**Available data:**
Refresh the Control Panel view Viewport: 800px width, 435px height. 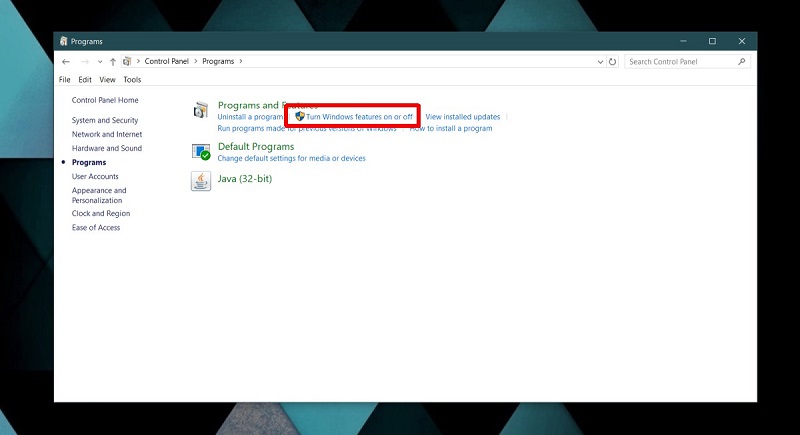(x=612, y=62)
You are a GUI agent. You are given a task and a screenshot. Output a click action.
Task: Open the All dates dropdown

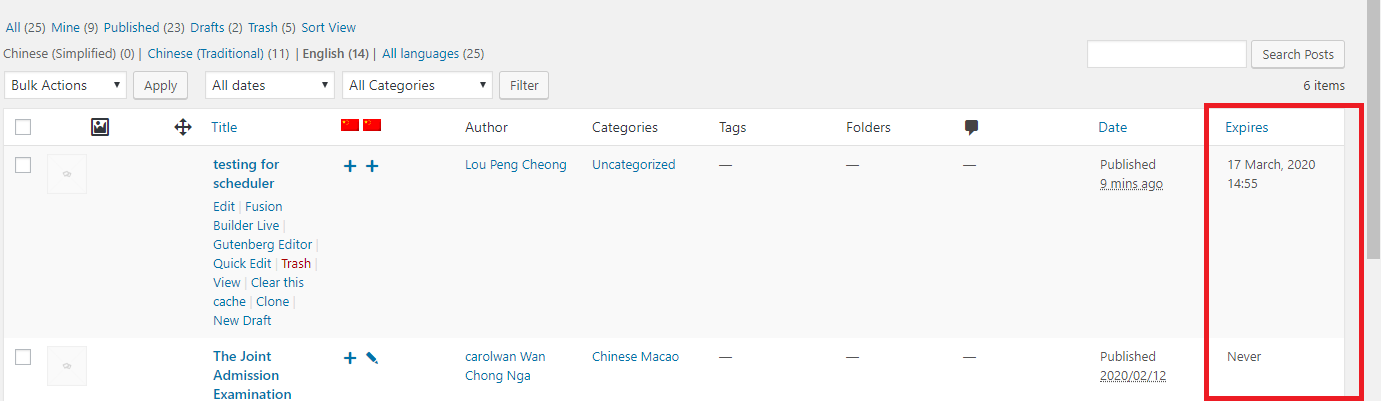[x=270, y=85]
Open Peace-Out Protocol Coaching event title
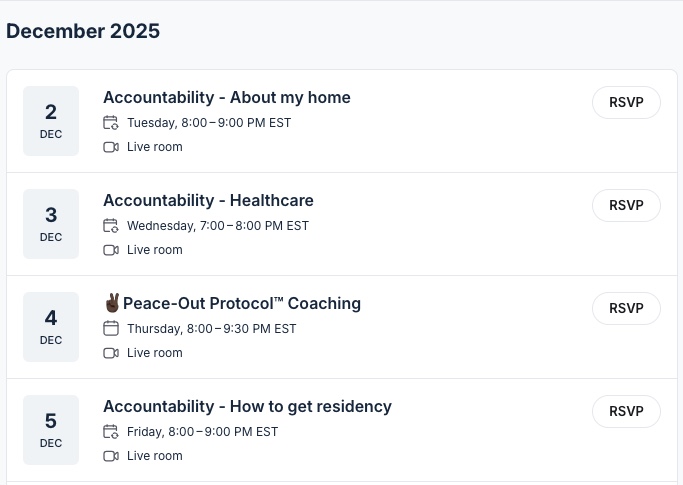Viewport: 683px width, 485px height. click(x=241, y=303)
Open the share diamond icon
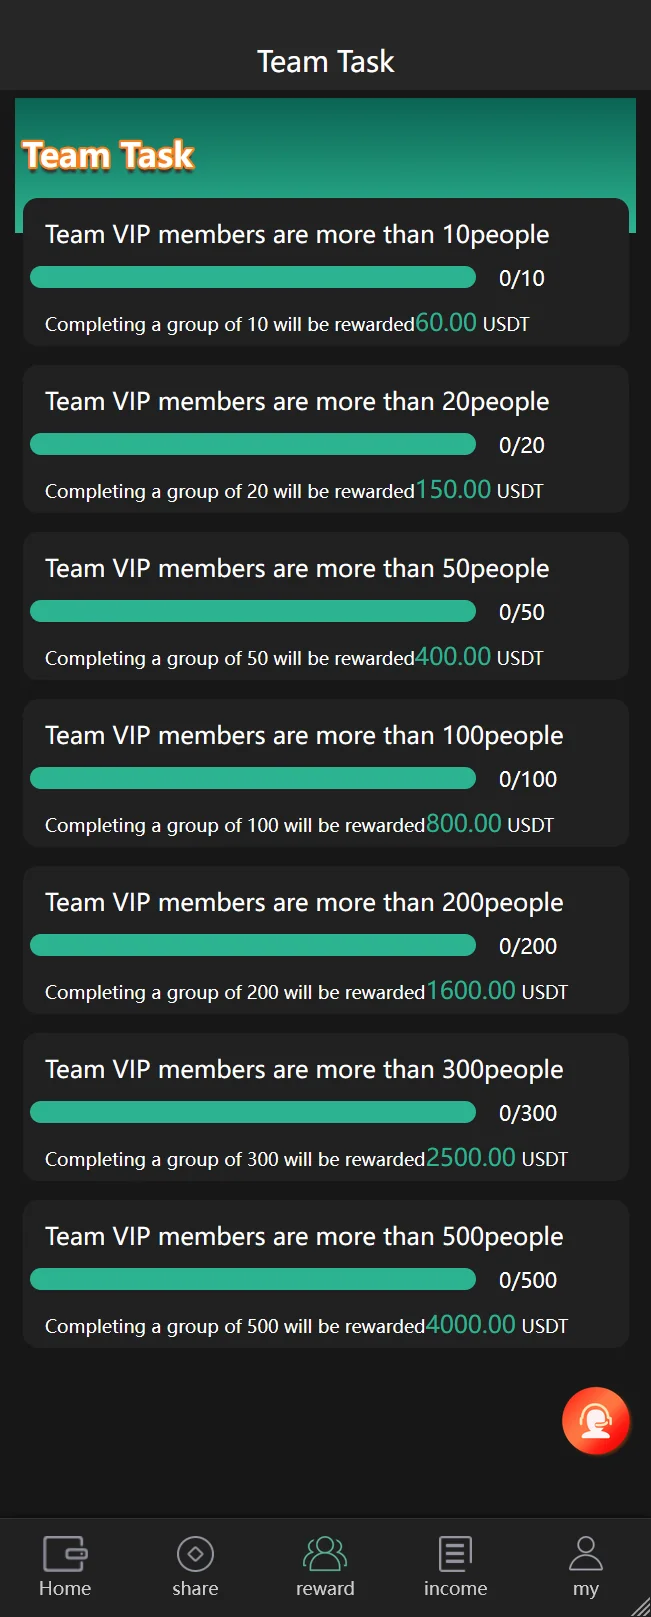This screenshot has height=1617, width=651. pos(195,1554)
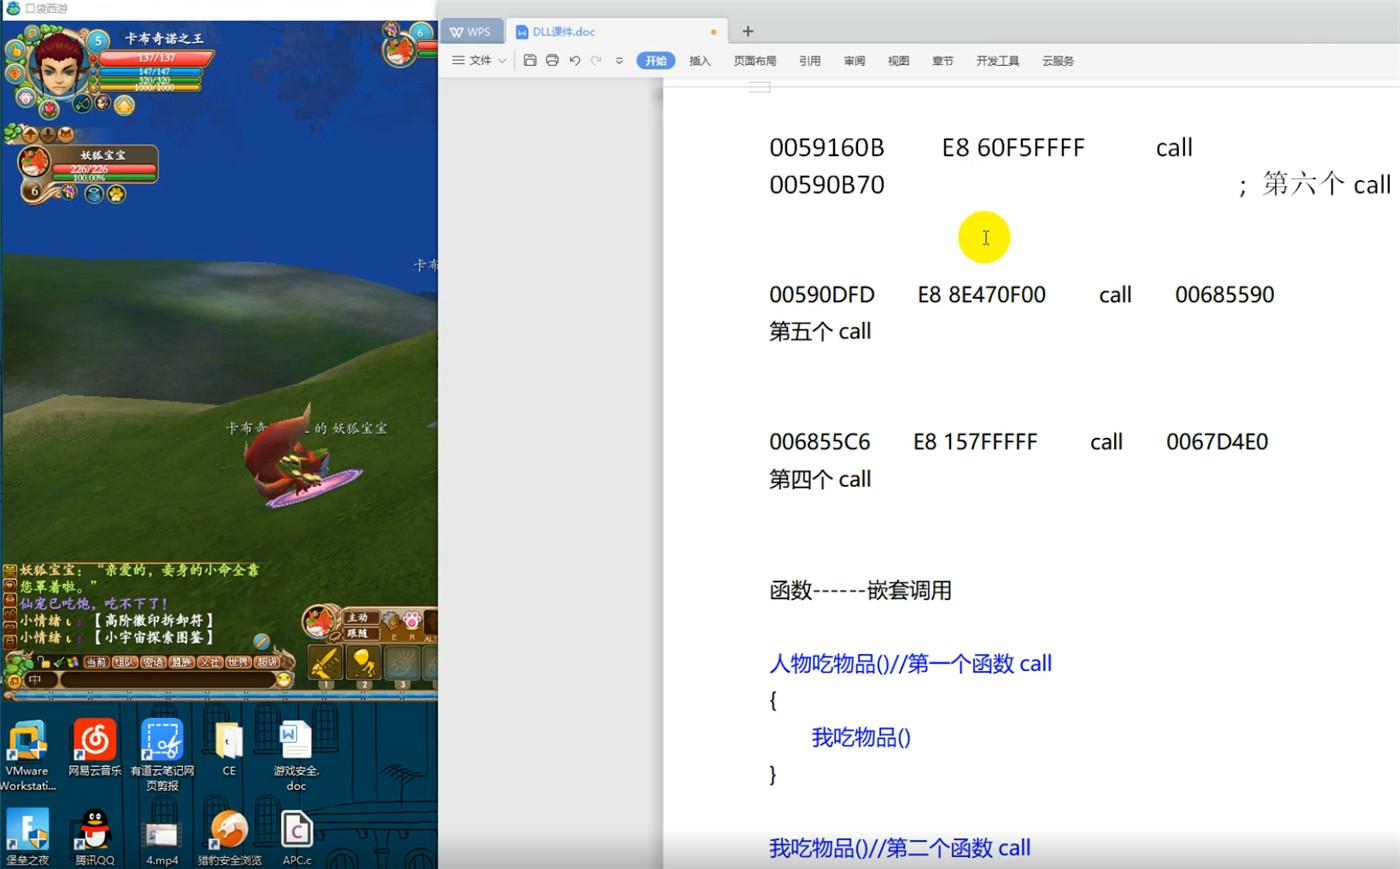Expand the 文件 file menu dropdown
1400x869 pixels.
tap(480, 61)
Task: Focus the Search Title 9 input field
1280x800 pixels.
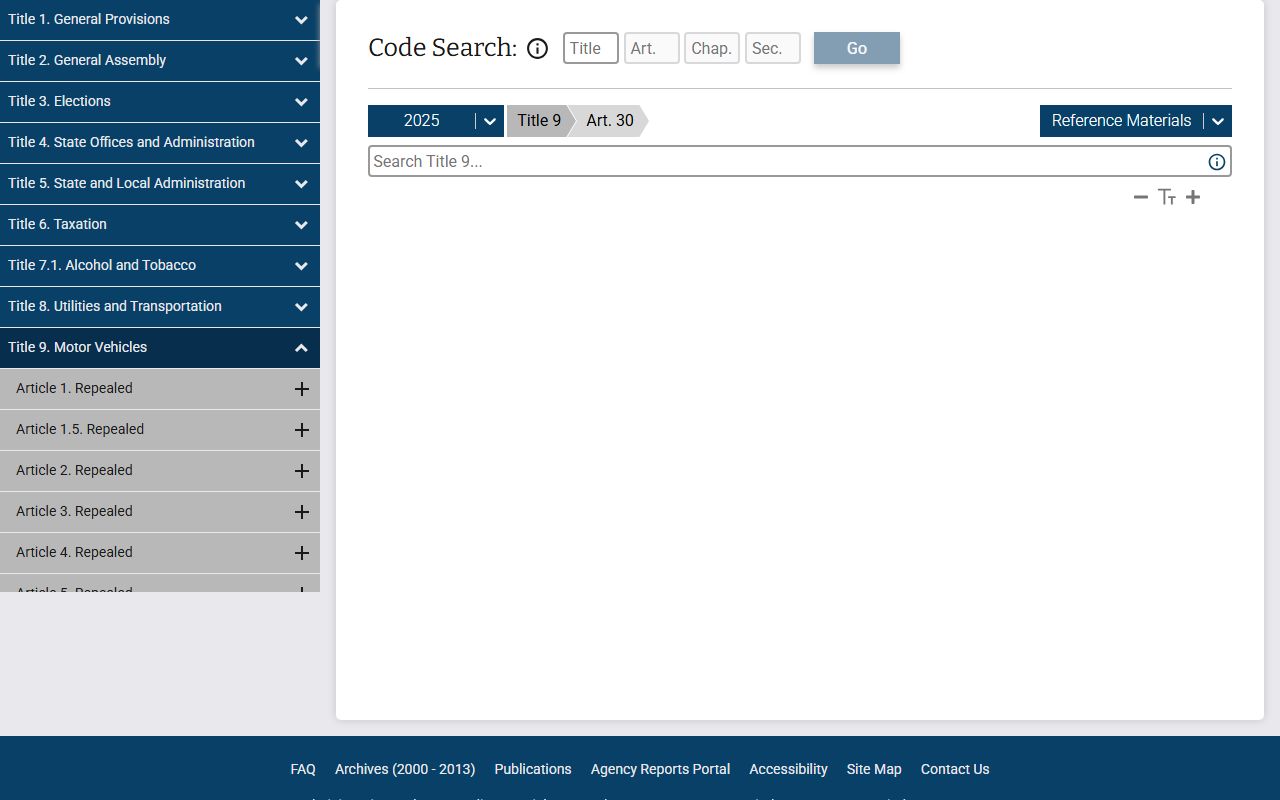Action: pos(787,162)
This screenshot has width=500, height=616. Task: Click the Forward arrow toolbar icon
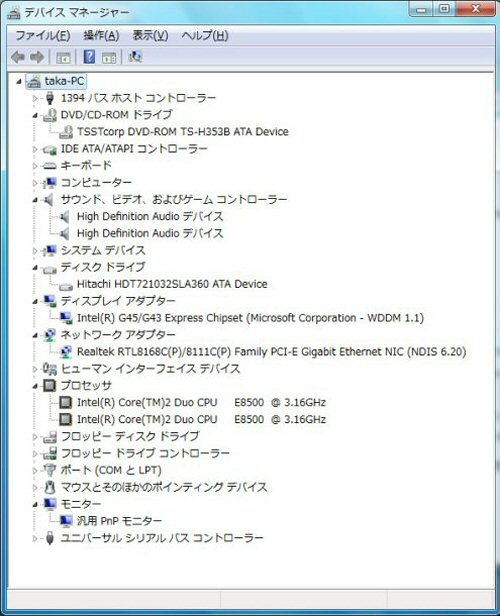coord(38,57)
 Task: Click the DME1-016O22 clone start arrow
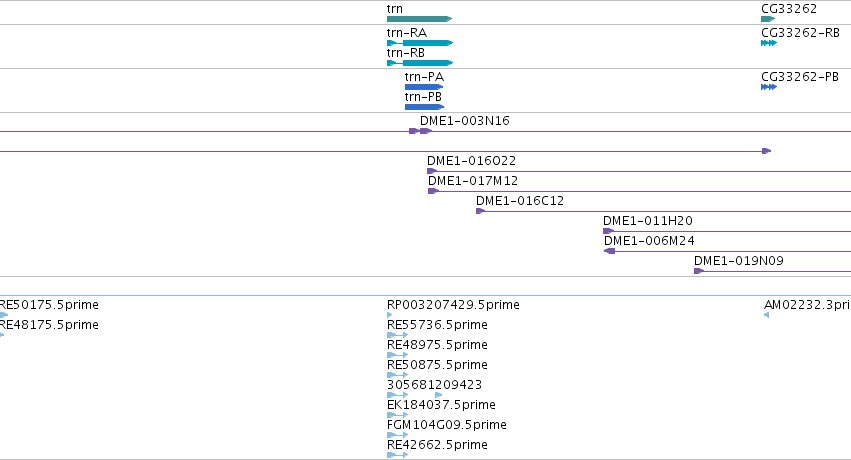[x=432, y=171]
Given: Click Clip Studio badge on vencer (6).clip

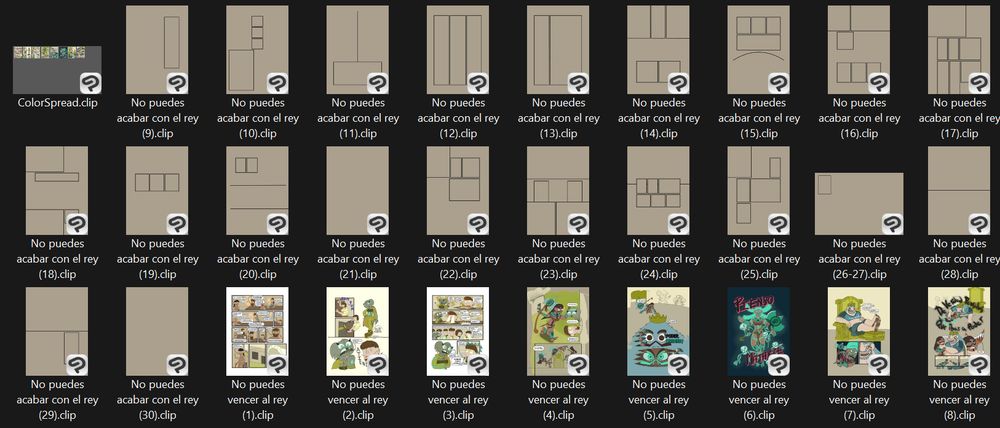Looking at the screenshot, I should tap(779, 365).
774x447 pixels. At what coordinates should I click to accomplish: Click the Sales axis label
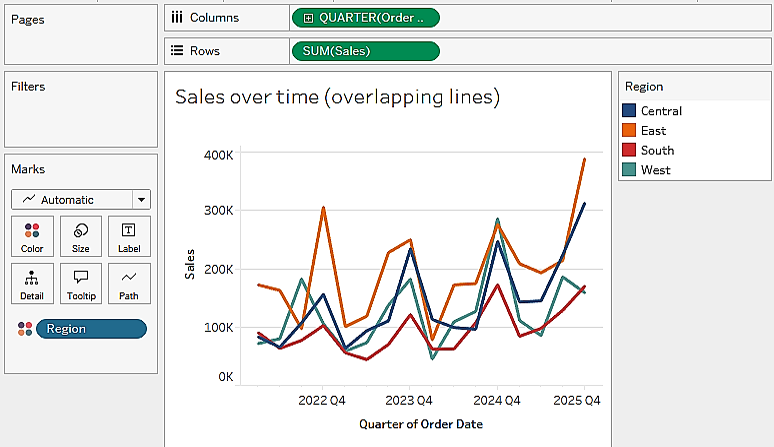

**What the task asks:** Copy exactly, please, the lines that run from the line holding "Task: Focus the Search Title 9 input field" through the closing line of the material above, omitting every picture.

**Solution for this exercise:**
Task: Focus the Search Title 9 input field
1280x800 pixels.
Action: pos(787,162)
This screenshot has width=500, height=616. Task: Click the Forward arrow toolbar icon
coord(38,57)
 Task: Click the DME1-016O22 clone start arrow
[x=432, y=171]
Given: Click Clip Studio badge on vencer (6).clip

Looking at the screenshot, I should tap(779, 365).
774x447 pixels. At what coordinates should I click to accomplish: Click the Sales axis label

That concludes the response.